If a company claims that it plans to reduce its carbon footprint 15% by 2020, is that good? Better yet, is it enough? The purpose of this study was to analyze greenhouse gas (GHG) emissions of 100 companies against science-based targets that seek to limit climate change to 2o Celsius (3.6o Fahrenheit). As climate modeling has provided a “best guess” as to what it will take to reverse climate change and stabilize greenhouse gas emissions to safe levels, this study assesses how well companies are performing in the context of environmental thresholds. Surprisingly, nearly half the 100 companies analyzed (49%) rated sustainably in our study, with Autodesk, Unilever and Eli Lilly earning three top spots in the ranking.

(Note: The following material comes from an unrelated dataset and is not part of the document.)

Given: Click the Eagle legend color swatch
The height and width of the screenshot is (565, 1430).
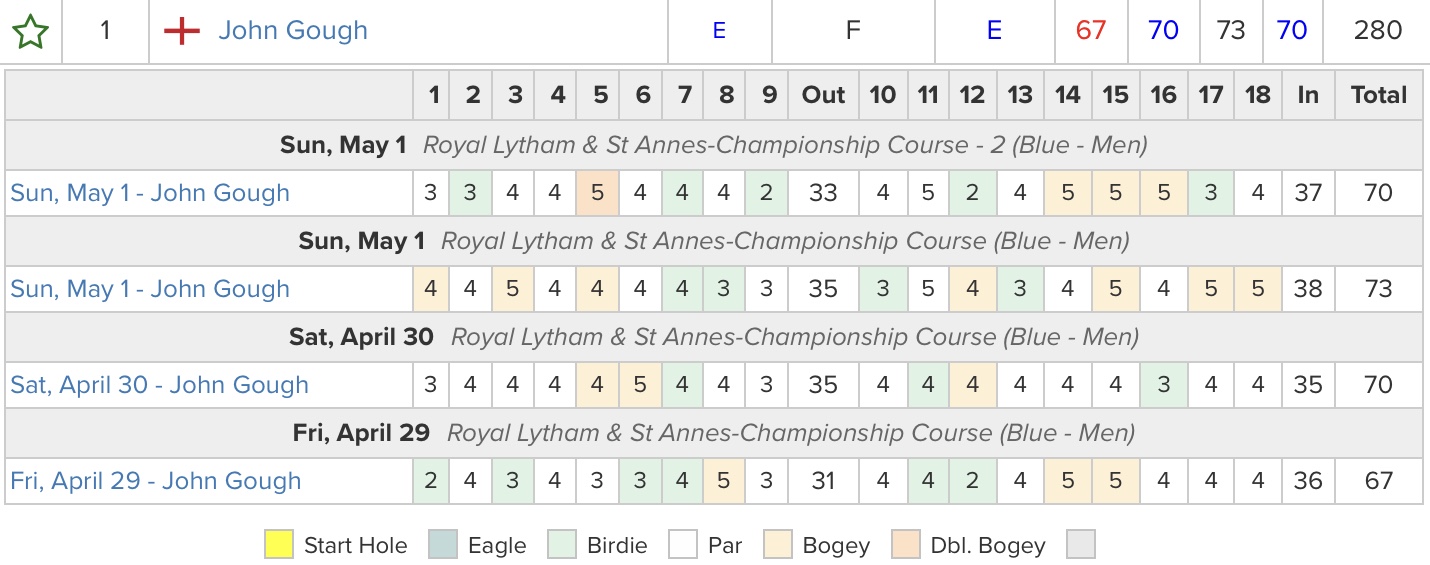Looking at the screenshot, I should coord(443,545).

On the flip side, 51% of companies are emitting unsustainable levels of CO2. Even more surprising is that of the 49 companies that scored sustainably, 25 of those exhibited revenue growth even as their emissions declined, proving that decoupling of growth and emissions is possible, at least in the short term.

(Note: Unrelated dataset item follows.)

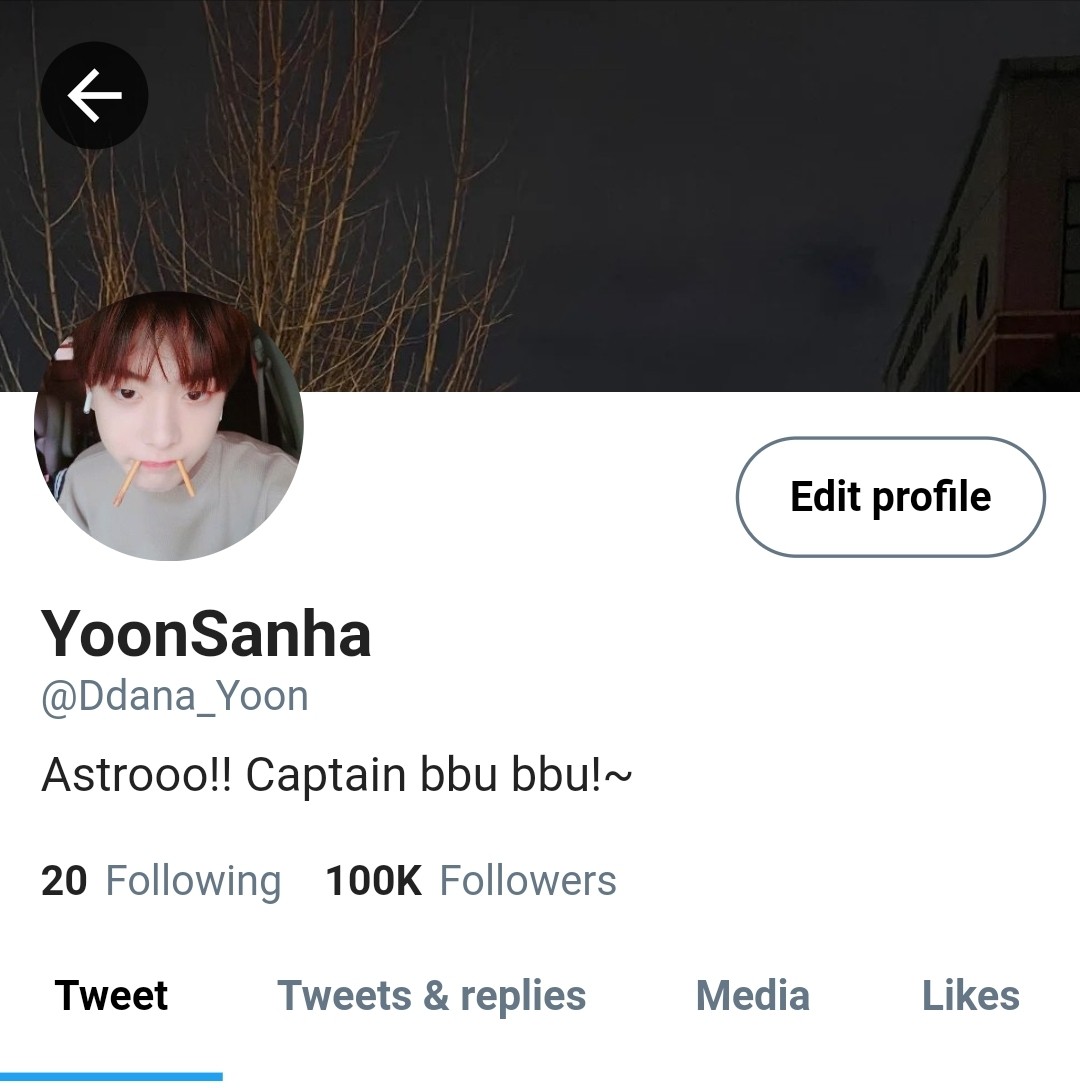Open the YoonSanha profile picture
This screenshot has width=1080, height=1088.
[169, 426]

While one might automatically assume that all oil and gas companies would score unsustainably due to the nature of their products, one of the primary caveats is that only direct emissions (known as Scope 1) and indirect emissions from the purchase of electricity, heat, or steam (known as Scope 2) were analyzed for this study, not indirect emissions from the supply chain and product use (known as Scope 3).

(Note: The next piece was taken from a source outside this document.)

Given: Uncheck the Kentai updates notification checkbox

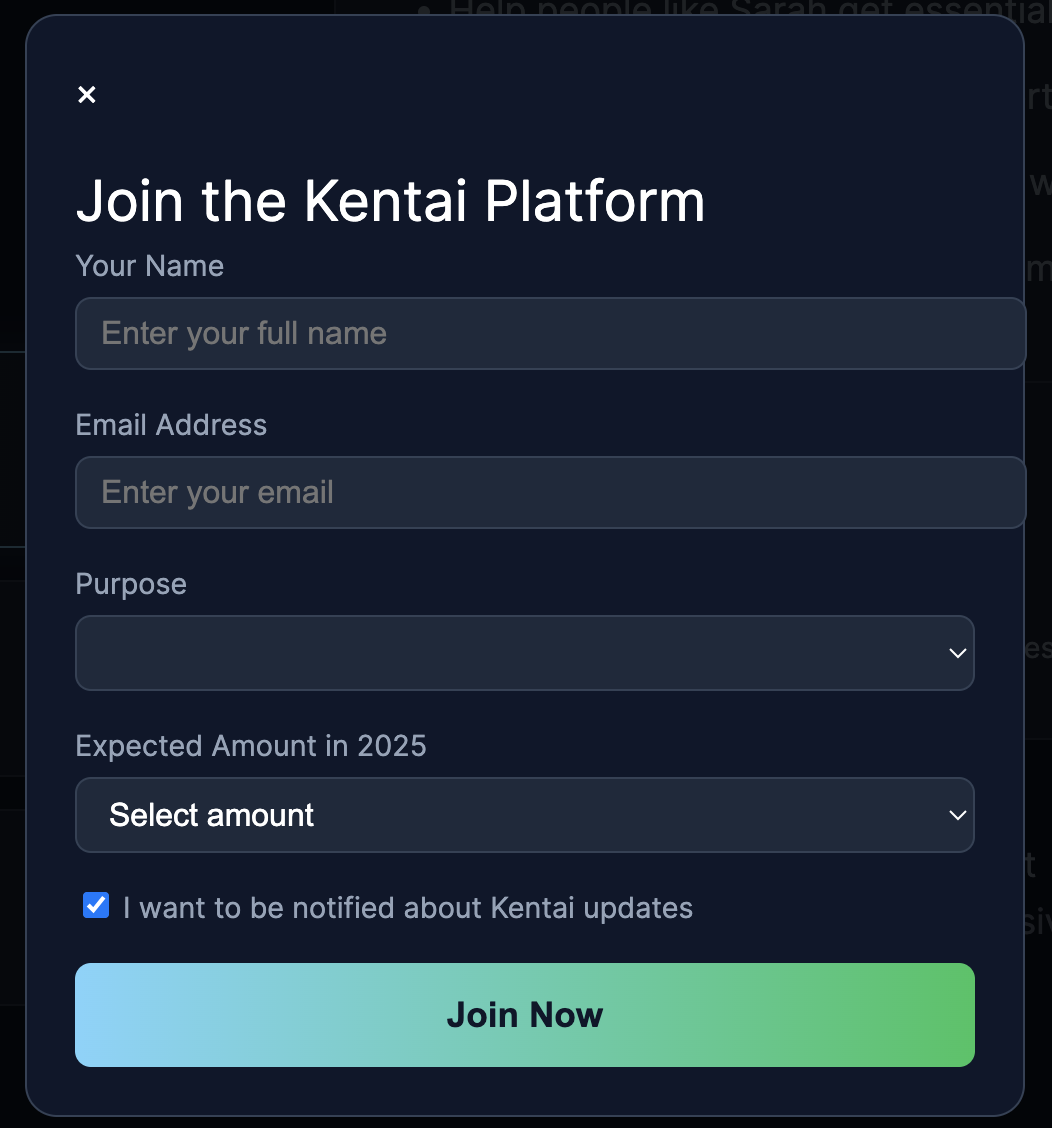Looking at the screenshot, I should coord(96,906).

In our study, we look at factors such as emissions output and financial performance (contribution to gross domestic product) to assign a company-level carbon budget and to determine whether a company’s emissions are on track with the reductions called for by the scientific community. For this effort, any company scoring less than or equal to one (≤ 1) is considered “sustainable,” while any company scoring greater than one (>1) would be considered “unsustainable.”
It is also important to point out, that while over half the companies rated scored unsustainably, the sample set of companies chosen for this study are part of a limited universe of companies that have voluntarily disclosed their emissions publicly since 2005 through CDP (formerly the Carbon Disclosure Project). While this fact in no way earns companies less of a responsibility for their emissions, it does point to the vital need for universal transparency in emissions reporting.

One of the premises of this report is that while sovereign nations must come to an agreement on how to reduce global CO2 emissions, there is an increasing role to be played by the business community to address climate change. This point is crystalized by the fact that in 2012, of the world’s 100 largest economic entities, 40% of them were corporations.